Here’s eight quick tips on how to keep Windows 8 running securely:
Turn on Family Safety. This feature allows parents to set up separate accounts for each child and have the option of receiving reports on the kids’ activities online. Parents can create lists of allowed sites and will be able to see which sites their kids visited, how much time they spent on them and which blocked sites they tried to visit, as well.
Use automatic updates. This should be one of the first things you do on any new Windows PC. Using automatic updates removes the worry from the patching process and instructs Windows to download and install new updates as soon as they’re available.
Be smart. Microsoft has added a new anti-phishing feature to Windows 8 called SmartScreen, which helps protect users against fraudulent sites or malicious apps. It checks downloaded apps against a reputation database to see whether they’re known to be malicious. The feature also is deployed in Internet Explorer and warn users when they hit a reported attack site. Heed these warnings.
Encrypt your data. Math is hard, even for attackers with lots of time and powerful computers at their disposal. So take advantage of the beauty of massive integers and use the built-in data encryption feature in Windows 8, known as BitLocker. Once enabled, this system will automatically encrypt any files or other data stored on designated drives, making it useless to hackers.

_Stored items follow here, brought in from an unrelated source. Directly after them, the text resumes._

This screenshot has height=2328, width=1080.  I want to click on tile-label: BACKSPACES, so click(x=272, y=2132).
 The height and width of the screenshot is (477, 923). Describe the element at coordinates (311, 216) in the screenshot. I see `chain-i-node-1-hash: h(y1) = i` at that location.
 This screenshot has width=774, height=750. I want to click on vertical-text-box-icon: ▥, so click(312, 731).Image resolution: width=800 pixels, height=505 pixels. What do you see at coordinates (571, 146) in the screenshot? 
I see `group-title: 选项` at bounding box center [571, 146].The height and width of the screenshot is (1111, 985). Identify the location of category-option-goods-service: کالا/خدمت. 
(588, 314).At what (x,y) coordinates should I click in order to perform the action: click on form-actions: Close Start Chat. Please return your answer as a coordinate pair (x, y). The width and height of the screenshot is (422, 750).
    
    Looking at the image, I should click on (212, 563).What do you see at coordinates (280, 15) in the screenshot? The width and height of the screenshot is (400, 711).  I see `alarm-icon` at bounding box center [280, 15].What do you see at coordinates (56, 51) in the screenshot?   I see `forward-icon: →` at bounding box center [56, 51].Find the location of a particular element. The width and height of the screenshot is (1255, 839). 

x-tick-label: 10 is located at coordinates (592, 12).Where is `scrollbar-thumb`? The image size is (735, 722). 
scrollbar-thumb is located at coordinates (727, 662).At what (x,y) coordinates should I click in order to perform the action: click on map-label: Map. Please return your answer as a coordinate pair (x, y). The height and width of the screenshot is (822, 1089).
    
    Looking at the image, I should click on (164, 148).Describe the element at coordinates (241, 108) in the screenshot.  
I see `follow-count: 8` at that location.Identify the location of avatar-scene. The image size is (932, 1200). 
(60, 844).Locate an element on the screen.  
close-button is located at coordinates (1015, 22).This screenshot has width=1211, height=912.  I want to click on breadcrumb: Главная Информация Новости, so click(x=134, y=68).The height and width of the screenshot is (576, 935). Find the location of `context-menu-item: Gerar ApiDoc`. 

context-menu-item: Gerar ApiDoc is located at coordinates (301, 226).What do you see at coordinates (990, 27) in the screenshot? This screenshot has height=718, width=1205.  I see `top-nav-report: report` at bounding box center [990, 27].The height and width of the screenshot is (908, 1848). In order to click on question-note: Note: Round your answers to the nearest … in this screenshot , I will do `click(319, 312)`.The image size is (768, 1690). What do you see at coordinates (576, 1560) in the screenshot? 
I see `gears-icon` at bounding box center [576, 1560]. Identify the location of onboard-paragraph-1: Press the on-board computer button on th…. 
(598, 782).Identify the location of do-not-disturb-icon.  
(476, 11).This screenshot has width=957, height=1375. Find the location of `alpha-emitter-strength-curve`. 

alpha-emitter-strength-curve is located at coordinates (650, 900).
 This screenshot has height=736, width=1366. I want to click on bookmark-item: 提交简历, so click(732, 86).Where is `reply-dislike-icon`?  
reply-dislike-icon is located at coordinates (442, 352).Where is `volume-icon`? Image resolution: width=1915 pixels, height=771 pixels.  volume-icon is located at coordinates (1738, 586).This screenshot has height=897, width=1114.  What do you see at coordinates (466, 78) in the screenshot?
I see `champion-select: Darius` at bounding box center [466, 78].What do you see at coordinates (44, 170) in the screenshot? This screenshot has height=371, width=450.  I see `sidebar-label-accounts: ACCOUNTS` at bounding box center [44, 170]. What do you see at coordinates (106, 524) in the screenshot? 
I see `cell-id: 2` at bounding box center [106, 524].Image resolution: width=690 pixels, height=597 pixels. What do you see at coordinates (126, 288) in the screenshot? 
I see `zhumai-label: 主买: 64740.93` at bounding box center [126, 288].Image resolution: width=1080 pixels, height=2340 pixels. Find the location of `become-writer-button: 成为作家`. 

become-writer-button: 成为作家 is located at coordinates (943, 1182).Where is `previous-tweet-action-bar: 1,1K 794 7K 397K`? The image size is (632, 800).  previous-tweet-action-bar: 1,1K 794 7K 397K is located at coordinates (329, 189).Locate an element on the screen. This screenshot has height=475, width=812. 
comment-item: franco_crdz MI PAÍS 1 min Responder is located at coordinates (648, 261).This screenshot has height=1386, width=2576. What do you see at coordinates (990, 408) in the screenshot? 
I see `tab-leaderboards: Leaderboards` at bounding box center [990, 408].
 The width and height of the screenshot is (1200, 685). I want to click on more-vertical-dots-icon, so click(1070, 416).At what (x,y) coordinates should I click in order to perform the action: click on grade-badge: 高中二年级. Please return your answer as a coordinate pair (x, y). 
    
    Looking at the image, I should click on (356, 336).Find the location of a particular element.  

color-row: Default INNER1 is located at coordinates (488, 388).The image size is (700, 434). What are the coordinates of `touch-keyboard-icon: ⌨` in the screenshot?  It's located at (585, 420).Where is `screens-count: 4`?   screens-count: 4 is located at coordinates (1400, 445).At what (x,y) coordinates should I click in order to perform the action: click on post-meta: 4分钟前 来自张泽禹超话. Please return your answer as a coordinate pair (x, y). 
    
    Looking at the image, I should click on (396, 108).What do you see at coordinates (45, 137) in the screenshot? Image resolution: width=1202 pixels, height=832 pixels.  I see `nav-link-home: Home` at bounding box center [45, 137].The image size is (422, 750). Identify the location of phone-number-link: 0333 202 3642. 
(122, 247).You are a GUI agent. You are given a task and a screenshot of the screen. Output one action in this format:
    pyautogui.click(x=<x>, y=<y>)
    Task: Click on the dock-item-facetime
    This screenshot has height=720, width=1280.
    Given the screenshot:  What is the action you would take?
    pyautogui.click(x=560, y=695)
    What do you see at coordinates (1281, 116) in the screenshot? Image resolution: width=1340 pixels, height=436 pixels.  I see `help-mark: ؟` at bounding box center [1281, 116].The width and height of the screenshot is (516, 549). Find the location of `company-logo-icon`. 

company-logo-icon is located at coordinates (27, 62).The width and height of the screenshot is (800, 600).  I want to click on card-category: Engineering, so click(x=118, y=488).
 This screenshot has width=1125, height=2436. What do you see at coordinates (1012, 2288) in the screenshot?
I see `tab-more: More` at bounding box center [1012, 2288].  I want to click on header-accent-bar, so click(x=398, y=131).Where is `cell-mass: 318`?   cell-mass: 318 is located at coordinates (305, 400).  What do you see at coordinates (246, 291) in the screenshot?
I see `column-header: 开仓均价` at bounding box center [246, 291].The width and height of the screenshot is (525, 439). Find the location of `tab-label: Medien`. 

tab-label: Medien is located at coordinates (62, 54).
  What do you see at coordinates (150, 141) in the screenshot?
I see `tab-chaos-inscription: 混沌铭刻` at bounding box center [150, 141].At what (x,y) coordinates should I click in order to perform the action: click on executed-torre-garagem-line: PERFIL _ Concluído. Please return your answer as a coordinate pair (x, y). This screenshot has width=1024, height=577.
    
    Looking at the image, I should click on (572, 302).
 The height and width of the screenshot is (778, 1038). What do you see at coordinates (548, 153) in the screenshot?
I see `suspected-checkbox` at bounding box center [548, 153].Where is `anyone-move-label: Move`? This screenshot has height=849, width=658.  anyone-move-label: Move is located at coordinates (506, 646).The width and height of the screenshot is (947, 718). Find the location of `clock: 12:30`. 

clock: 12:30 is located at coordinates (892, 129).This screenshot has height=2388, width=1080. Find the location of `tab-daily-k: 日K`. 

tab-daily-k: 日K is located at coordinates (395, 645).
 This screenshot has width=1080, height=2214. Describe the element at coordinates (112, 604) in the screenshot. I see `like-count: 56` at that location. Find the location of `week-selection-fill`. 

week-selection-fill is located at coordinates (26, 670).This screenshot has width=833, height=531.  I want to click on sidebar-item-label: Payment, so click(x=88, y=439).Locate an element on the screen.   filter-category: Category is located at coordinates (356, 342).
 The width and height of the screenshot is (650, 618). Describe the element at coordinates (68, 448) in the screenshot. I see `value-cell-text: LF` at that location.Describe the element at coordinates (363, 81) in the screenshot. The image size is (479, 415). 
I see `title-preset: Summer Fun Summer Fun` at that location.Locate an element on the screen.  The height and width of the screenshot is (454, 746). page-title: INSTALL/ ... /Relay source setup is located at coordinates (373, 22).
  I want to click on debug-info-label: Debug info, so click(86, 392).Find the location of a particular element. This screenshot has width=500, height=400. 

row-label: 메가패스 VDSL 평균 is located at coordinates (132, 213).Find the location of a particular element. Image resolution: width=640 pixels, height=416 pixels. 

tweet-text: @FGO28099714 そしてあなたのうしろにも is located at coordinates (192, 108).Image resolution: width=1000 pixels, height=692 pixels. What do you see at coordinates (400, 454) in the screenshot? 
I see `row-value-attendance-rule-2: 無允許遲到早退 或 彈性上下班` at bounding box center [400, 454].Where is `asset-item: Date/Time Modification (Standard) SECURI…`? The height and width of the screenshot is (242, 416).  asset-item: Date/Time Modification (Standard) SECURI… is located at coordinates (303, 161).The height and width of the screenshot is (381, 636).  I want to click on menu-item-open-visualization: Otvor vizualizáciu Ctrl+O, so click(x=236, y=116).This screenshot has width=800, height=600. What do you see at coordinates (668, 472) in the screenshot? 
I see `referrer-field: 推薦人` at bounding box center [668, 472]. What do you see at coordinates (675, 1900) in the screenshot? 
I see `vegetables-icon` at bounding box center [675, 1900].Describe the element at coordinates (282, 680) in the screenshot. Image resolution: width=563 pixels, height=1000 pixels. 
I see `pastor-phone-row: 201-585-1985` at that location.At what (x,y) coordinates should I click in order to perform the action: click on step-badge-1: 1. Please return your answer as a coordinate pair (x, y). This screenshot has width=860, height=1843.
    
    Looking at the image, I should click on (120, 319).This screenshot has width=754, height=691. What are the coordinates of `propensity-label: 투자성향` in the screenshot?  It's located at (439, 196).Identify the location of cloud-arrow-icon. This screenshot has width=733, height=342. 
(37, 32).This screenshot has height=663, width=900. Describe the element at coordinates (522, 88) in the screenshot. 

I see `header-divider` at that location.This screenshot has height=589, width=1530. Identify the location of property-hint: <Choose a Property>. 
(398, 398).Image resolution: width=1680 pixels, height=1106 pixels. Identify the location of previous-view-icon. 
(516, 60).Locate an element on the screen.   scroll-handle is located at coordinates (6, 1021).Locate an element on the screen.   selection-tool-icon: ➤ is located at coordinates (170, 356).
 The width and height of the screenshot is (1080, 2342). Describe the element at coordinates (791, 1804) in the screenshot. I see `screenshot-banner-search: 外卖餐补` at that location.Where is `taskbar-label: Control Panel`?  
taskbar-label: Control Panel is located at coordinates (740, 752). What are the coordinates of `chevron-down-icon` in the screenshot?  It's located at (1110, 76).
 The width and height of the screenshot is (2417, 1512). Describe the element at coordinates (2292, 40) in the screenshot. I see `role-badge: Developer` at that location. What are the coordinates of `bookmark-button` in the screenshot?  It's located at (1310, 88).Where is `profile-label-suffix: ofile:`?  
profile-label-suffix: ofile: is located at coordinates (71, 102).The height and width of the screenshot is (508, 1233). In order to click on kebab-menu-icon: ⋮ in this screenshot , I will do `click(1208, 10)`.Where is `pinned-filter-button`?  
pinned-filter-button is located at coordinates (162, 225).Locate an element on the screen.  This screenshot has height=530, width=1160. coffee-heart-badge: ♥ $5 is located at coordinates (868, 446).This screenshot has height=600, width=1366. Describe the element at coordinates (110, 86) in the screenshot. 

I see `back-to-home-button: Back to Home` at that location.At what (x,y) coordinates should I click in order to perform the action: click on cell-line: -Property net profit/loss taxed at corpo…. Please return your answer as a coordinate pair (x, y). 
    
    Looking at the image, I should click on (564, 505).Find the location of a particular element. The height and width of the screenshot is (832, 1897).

Run antimalware software. This should go without saying at this point, but you need to run antimalware software on all of your computers. Windows 8 includes an application called Windows Defender that provides basic protection against viruses and other threats, but you also should install a premium antimalware product, such as Kaspersky Internet Security or Kaspersky PURE, that is designed to work with Windows 8. This will defend your PC against the broadest set of threats, including unknown malware.
Use picture passwords. Typical alphanumeric passwords are easy prey for attackers, so Microsoft has added a new feature that allows users to select an image from their photo library and then perform several gestures on the photo, either with a mouse or on the touchscreen. Those gestures on the photo become part of the authentication method and are required to be performed in the same way on the same photo in order to unlock the machine.
Turn on the firewall. Windows includes a built-in firewall, which helps prevent malicious traffic from getting through to your PC. It’s enabled by default, so unless you have a *very* good reason, leave it alone.
Remove Java. There’s no good reason to have Java installed on your PC these days, and there’s a very good reason not to have it: attackers target Java more than almost any other software. Java vulnerabilities are plentiful and easily exploitable and so hackers love to use them in attacks. If Java is installed on your Windows 8 PC, disable it or remove it.